Endpoint detection and response (EDR) is such a battleground between security vendors that it has spawned a whole collection of additional terms as they seek to differentiate their wares or put a new wrapper around existing products and services.
XDR and managed detection and response (MDR) are two of the most prominent. No doubt a few more will appear soon.
But regardless of the label, the goal is to protect endpoints from attack, detect breaches, and response via various remediation actions. Here are some of the top trends in EDR:
1. Mobile devices included
EDR used to mainly be the province of PCs and laptops. It expanded its reach to include servers and other nodes. Most recently, tablets and smartphones have been added to the roster.
“Companies are increasingly reliant on mobile devices, largely due to the shift toward more remote and hybrid work,” said Satish Shetty, CEO of Codeproof.
“Even a single compromised mobile device can pose a significant risk to customer data, intellectual property and loss of business revenue.”
The Verizon Mobile Security Index 2022 report noted that 45% of survey respondents said that their organization had been subject to a security incident involving a mobile device that led to data loss, downtime, or another negative outcome. Hence most EDR vendors are now adding mobile device management and protection to their repertoire.
2. Addressing IT complexity
The halcyon days of networks serving servers that in turn served an army of PCs are long gone.
Now there is some gear on premises and some in the cloud. Servers and endpoints can be physical or virtual. Cloud-based systems can be public cloud, private or hybrid as well as all with one provider or spread around multiple providers. And people are no longer locked in the cubicle. They can be in the office, on the road, or working from home. This level of complexity has impacted EDR and caused it to change shape and incorporate other security features.
Tal Zamir, CTO of Perception Point, noted shifts such as more focus on the browser being used, the extension of zero-trust philosophies to the endpoint, and connecting endpoint and cloud application signals.
“In the past, EDR products focused primarily on executable and document-borne malware, but we are now seeing a strong trend of putting endpoint security controls that run in and around the browser, providing visibility, governance, detection, prevention, and isolation for the browser,” Zamir said.
“EDR/XDR solutions are also extending beyond the browser and the network into email and other cloud apps, allowing security teams to easily correlate incidents that involve multiple attack vectors (e.g., an email link that ends up in the browser).”
3. Supply chain and third-party endpoints
Zamir with Perception Point drew attention to the rise in attacks via supply chain and third-party endpoints.
These endpoints are being compromised, leading to enterprise data loss through these endpoints.
Thus, EDR technology is adjusting to encompass third-party endpoints and the supply chain, providing features that separate third-party content from enterprise content.
4. MSSPs and cloud-based endpoint protection
Managed service providers (MSPs) and managed security service providers (MSSPs) are grabbing more and more of the EDR market as such functions shift to the cloud.
“With organizations continuing to shift to cloud applications and choosing vendors that have more integrations with MSSPs, demand for cloud-based detection solutions will increase in 2023,” said Andrew Obadiaru, CISCO, Cobalt.
“And as organizations prioritize platforms with these integrations, security technology convergence will increase effectiveness of detection tests by streamlining productivity and avoiding risk oversight — thus serving as a more holistic approach to security.”
5. BEC more than ransomware
Everyone is terrified of ransomware.
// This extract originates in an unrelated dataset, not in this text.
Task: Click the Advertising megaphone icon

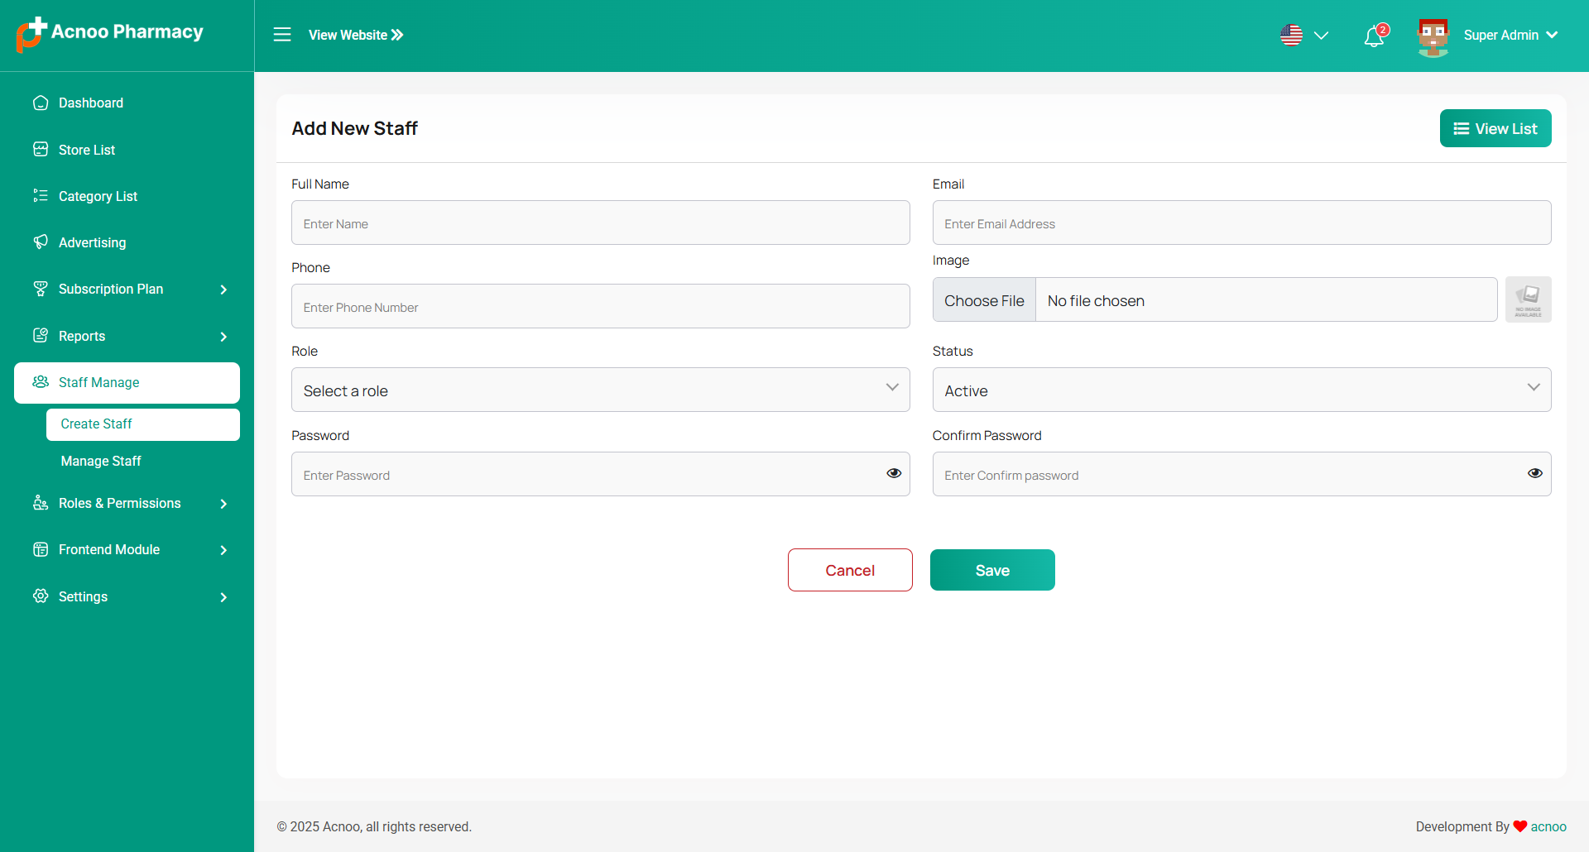Action: 41,242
Yet, a new report from Tessian shows that another threat has risen to the fore.
According to Tessian CISO Josh Yavor, business email compromise (BEC) is now eclipsing ransomware. The study shows that organizations received 7% more impersonation attacks in the first nine months of 2022 than email-based ransomware attacks. Security leaders reported receiving 148 impersonation attacks, 141 spear phishing attacks, and 138 email-based ransomware attacks. Nearly one in five of these attacks were successful, and when asked about the consequences, 39% of respondents cited breach of customer data, 34% reported financial losses and 32% experienced a ransomware infection.
“Impersonation attacks were ranked as the top email threat that security leaders are most concerned about,” Yavor said.
Thus, EDR and other solutions are adjusting to pay more attention to this vector. Just as we saw multiple security and data protection vendors releasing product updates that included built-in ransomware protection, expect the same in the coming year with regard to BEC.